Gene-Trap Cassette Construction for Lineage Tracing

A gene-trap cassette incorporating the Mhc intron 18 SA site^{51 (link)} was PCR amplified from pP-GC (gift of Xavier Morin and William Chia)^{15 (link)} with primers SA-XbaI-F and SA-PstI-R. The resulting PCR fragment was cut with XbaI and PstI and subcloned into pBS-KS-attB1-2, cut with XbaI and PstI, resulting in the mini gene-trap plasmid, pBS-KS-attB1-2-GT-SA. The SA is followed by a multiple cloning site (PstI, EcoRI, XhoI, BamHI and HindIII).

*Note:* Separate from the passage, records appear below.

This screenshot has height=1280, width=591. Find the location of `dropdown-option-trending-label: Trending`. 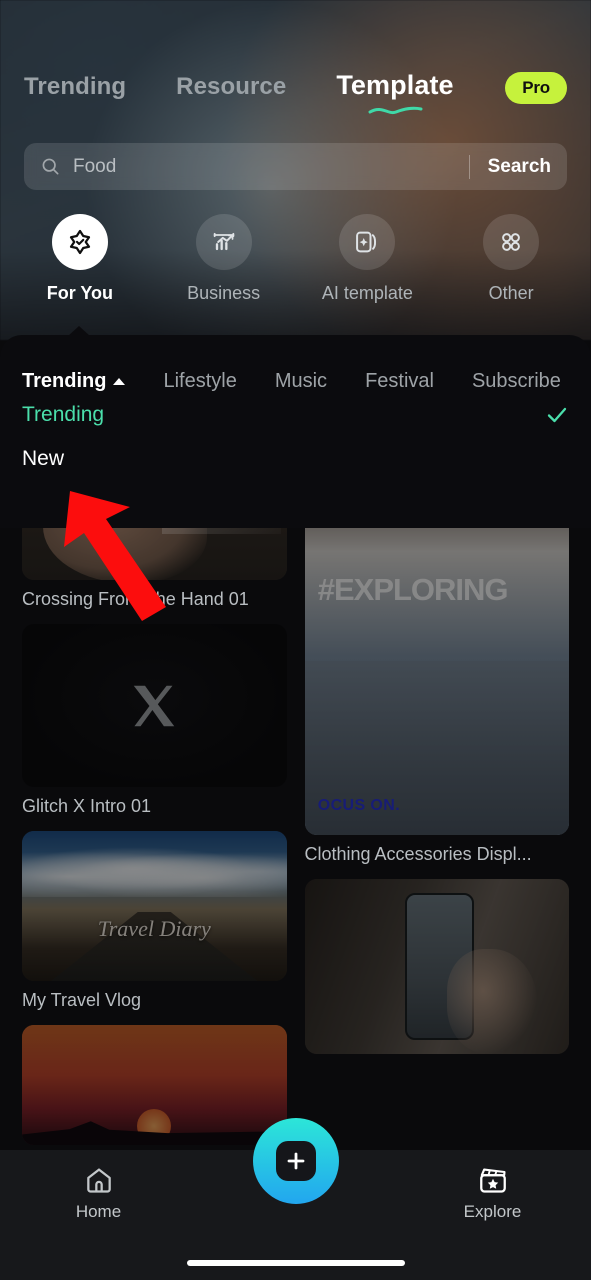

dropdown-option-trending-label: Trending is located at coordinates (64, 414).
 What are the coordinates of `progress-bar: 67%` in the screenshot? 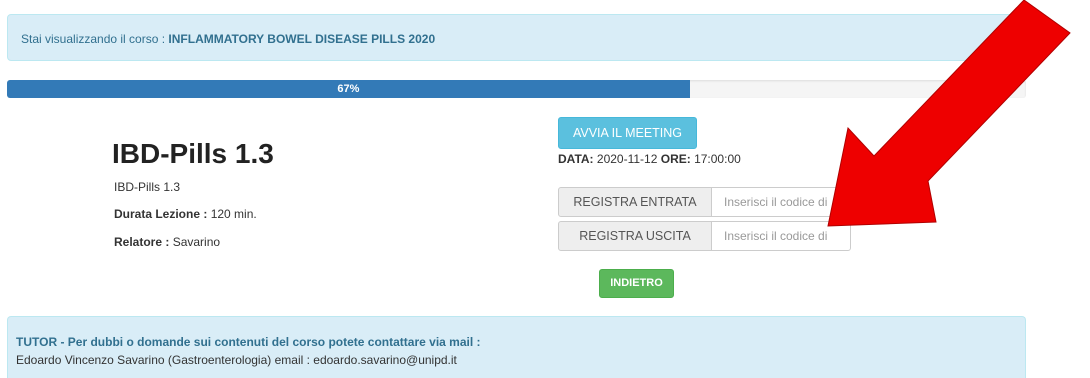 It's located at (516, 89).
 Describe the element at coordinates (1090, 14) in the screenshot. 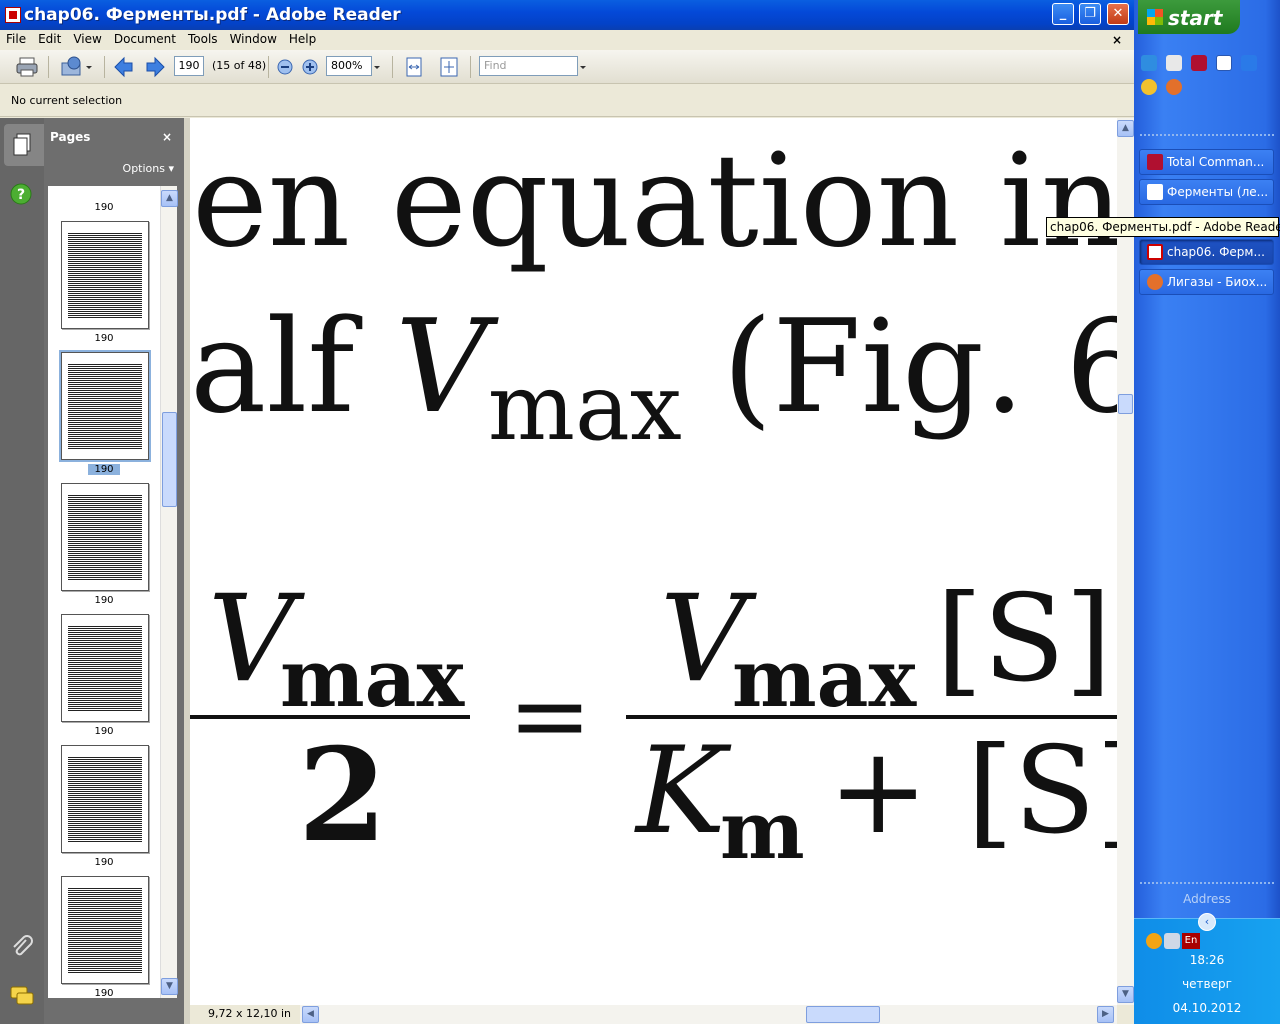

I see `maximize-button: ❐` at that location.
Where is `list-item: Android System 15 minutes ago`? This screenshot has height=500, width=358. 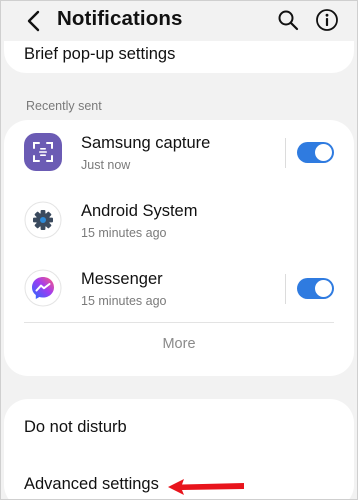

A mutagenic GAL4 gene-trap cassette, encompassing the GAL4 coding sequence and Hsp70 polyadenylation signal, was obtained from plasmid pChs-GAL4 (Drosophila Genomics Resource Center)^{55 (link)}, and PCR amplified with primers GAL4-Hsp70-EcoRI-F and GAL4-Hsp70-BamHI-R. A mutagenic QF gene-trap cassette, encompassing the QF coding sequence and Hsp70 polyadenylation signal, was obtained from plasmid pattB-QF-Hsp70 (Addgene)^{30 (link)}, and PCR amplified with primers QF-SV40-EcoRI-F and QF-SV40-BamHI-R. A mutagenic Flp fate mapping gene-trap cassette, encompassing the FLPo^{56 (link)} coding sequence and SV40 polyadenylation signal, was obtained from plasmid pQUAS-DSCP-Flpo (Addgene)^{30 (link)}, and PCR amplified with primers Flpo-SV40-EcoRI-F and Flpo-SV40-BamHI-R. The resulting PCR fragments were cut with EcoRI and BamHI and subcloned into pBS-KS-attB1-2-GT-SA, cut with EcoRI and BamHI, resulting in the plasmids pBS-KS-attB1-2-GT-SA-GAL4-Hsp70, pBS-KS-attB1-2-GT-SA-Flp-SV40, and pBS-KS-attB1-2-GT-SA-QF-Hsp70 respectively.